Instruction: Put every line of the listing below into a numbered list and leave out the blank lines.

Record extracts:
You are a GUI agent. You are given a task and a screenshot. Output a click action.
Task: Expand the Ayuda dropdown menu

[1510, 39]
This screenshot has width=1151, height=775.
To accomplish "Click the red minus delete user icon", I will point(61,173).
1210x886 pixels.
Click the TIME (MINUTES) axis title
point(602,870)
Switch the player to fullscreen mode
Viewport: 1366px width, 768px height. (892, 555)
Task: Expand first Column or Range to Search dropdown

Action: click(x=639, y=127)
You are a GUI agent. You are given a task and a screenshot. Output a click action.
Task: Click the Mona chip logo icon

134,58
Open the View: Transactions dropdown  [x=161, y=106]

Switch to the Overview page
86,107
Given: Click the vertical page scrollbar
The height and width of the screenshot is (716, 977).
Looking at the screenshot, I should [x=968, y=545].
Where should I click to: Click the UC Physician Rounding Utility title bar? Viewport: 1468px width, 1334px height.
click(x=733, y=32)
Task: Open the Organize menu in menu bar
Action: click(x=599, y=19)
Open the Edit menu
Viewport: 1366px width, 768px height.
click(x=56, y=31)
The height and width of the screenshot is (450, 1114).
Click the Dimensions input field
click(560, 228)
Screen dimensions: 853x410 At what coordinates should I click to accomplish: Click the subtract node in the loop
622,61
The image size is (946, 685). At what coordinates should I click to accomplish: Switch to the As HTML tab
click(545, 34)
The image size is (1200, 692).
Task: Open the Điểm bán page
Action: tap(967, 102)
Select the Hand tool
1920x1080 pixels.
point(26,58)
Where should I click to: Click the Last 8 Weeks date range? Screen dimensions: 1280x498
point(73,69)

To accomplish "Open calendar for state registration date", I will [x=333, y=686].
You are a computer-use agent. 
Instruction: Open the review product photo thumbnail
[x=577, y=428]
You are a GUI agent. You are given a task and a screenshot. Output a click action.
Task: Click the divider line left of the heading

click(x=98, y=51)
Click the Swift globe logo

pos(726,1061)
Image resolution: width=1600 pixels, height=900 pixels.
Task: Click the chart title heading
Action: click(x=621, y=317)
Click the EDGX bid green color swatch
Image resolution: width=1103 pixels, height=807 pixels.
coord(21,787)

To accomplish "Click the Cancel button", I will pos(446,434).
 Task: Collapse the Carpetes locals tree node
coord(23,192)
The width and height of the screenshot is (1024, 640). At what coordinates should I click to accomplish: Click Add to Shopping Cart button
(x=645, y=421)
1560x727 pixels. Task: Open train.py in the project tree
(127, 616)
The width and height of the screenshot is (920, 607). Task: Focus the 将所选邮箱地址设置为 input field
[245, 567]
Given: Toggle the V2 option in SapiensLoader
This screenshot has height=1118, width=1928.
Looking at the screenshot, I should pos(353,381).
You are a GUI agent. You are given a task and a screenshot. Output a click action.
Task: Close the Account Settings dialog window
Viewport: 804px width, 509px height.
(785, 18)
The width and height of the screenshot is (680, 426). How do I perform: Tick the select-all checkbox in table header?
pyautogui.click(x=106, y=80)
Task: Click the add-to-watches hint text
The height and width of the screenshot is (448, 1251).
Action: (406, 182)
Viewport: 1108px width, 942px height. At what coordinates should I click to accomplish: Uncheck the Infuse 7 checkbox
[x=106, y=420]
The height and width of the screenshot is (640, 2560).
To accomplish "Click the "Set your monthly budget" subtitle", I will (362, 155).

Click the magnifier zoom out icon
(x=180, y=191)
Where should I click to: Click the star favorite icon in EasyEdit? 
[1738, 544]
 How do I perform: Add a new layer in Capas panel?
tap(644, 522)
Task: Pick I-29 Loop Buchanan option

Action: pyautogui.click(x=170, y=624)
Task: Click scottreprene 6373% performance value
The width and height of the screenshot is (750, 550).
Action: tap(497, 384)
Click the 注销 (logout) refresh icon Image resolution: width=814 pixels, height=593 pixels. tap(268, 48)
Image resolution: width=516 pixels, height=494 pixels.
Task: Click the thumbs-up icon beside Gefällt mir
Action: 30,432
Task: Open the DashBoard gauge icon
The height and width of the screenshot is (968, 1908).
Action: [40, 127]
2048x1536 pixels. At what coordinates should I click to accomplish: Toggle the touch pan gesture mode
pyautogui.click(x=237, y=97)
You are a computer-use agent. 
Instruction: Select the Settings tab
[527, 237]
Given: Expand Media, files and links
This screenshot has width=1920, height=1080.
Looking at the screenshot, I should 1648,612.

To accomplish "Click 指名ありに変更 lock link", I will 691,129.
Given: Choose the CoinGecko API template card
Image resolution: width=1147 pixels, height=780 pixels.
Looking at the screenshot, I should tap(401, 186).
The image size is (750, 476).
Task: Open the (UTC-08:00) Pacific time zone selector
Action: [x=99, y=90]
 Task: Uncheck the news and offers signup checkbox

Response to the task:
1. You are a GUI agent. You are given a task and a screenshot. Output a click action.
2. Task: Expand the Ayuda dropdown menu
3. [1510, 39]
4. This screenshot has width=1151, height=775.
5. To accomplish "Click the red minus delete user icon", I will point(61,173).
6. 1210x886 pixels.
7. Click the TIME (MINUTES) axis title
8. point(602,870)
9. Switch the player to fullscreen mode
10. Viewport: 1366px width, 768px height. (892, 555)
11. Task: Expand first Column or Range to Search dropdown
12. Action: click(x=639, y=127)
13. You are a GUI agent. You are given a task and a screenshot. Output a click action.
14. Task: Click the Mona chip logo icon
15. 134,58
16. Open the View: Transactions dropdown  [x=161, y=106]
17. Switch to the Overview page
18. 86,107
19. Given: Click the vertical page scrollbar
20. The height and width of the screenshot is (716, 977).
21. Looking at the screenshot, I should [x=968, y=545].
22. Where should I click to: Click the UC Physician Rounding Utility title bar? Viewport: 1468px width, 1334px height.
23. click(x=733, y=32)
24. Task: Open the Organize menu in menu bar
25. Action: click(x=599, y=19)
26. Open the Edit menu
27. Viewport: 1366px width, 768px height.
28. click(x=56, y=31)
29. The height and width of the screenshot is (450, 1114).
30. Click the Dimensions input field
31. click(560, 228)
32. Screen dimensions: 853x410 At what coordinates should I click to accomplish: Click the subtract node in the loop
33. 622,61
34. The image size is (946, 685). At what coordinates should I click to accomplish: Switch to the As HTML tab
35. click(545, 34)
36. The image size is (1200, 692).
37. Task: Open the Điểm bán page
38. Action: tap(967, 102)
39. Select the Hand tool
40. 1920x1080 pixels.
41. point(26,58)
42. Where should I click to: Click the Last 8 Weeks date range? Screen dimensions: 1280x498
43. point(73,69)
44. To accomplish "Open calendar for state registration date", I will [x=333, y=686].
45. You are a computer-use agent. 
46. Instruction: Open the review product photo thumbnail
47. [x=577, y=428]
48. You are a GUI agent. You are given a task and a screenshot. Output a click action.
49. Task: Click the divider line left of the heading
50. click(x=98, y=51)
51. Click the Swift globe logo
52. pos(726,1061)
53. Image resolution: width=1600 pixels, height=900 pixels.
54. Task: Click the chart title heading
55. Action: click(x=621, y=317)
56. Click the EDGX bid green color swatch
57. Image resolution: width=1103 pixels, height=807 pixels.
58. coord(21,787)
59. To accomplish "Click the Cancel button", I will pos(446,434).
60.  Task: Collapse the Carpetes locals tree node
61. coord(23,192)
62. The width and height of the screenshot is (1024, 640). At what coordinates should I click to accomplish: Click Add to Shopping Cart button
63. (x=645, y=421)
64. 1560x727 pixels. Task: Open train.py in the project tree
65. (127, 616)
66. The width and height of the screenshot is (920, 607). Task: Focus the 将所选邮箱地址设置为 input field
67. [245, 567]
68. Given: Toggle the V2 option in SapiensLoader
69. This screenshot has height=1118, width=1928.
70. Looking at the screenshot, I should pos(353,381).
71. You are a GUI agent. You are given a task and a screenshot. Output a click action.
72. Task: Close the Account Settings dialog window
73. Viewport: 804px width, 509px height.
74. (785, 18)
75. The width and height of the screenshot is (680, 426). How do I perform: Tick the select-all checkbox in table header?
76. pyautogui.click(x=106, y=80)
77. Task: Click the add-to-watches hint text
78. The height and width of the screenshot is (448, 1251).
79. Action: (406, 182)
80. Viewport: 1108px width, 942px height. At what coordinates should I click to accomplish: Uncheck the Infuse 7 checkbox
81. [x=106, y=420]
82. The height and width of the screenshot is (640, 2560).
83. To accomplish "Click the "Set your monthly budget" subtitle", I will (362, 155).
84. Click the magnifier zoom out icon
85. (x=180, y=191)
86. Where should I click to: Click the star favorite icon in EasyEdit? 
87. [1738, 544]
88.  How do I perform: Add a new layer in Capas panel?
89. tap(644, 522)
90. Task: Pick I-29 Loop Buchanan option
91. Action: pyautogui.click(x=170, y=624)
92. Task: Click scottreprene 6373% performance value
93. The width and height of the screenshot is (750, 550).
94. Action: tap(497, 384)
95. Click the 注销 (logout) refresh icon Image resolution: width=814 pixels, height=593 pixels. tap(268, 48)
96. Image resolution: width=516 pixels, height=494 pixels.
97. Task: Click the thumbs-up icon beside Gefällt mir
98. Action: 30,432
99. Task: Open the DashBoard gauge icon
100. The height and width of the screenshot is (968, 1908).
101. Action: [40, 127]
102. 2048x1536 pixels. At what coordinates should I click to accomplish: Toggle the touch pan gesture mode
103. pyautogui.click(x=237, y=97)
104. You are a computer-use agent. 
105. Instruction: Select the Settings tab
106. [527, 237]
107. Given: Expand Media, files and links
108. This screenshot has width=1920, height=1080.
109. Looking at the screenshot, I should 1648,612.
110. To accomplish "Click 指名ありに変更 lock link", I will 691,129.
111. Given: Choose the CoinGecko API template card
112. Image resolution: width=1147 pixels, height=780 pixels.
113. Looking at the screenshot, I should tap(401, 186).
114. The image size is (750, 476).
115. Task: Open the (UTC-08:00) Pacific time zone selector
116. Action: [x=99, y=90]
117.  Task: Uncheck the news and offers signup checkbox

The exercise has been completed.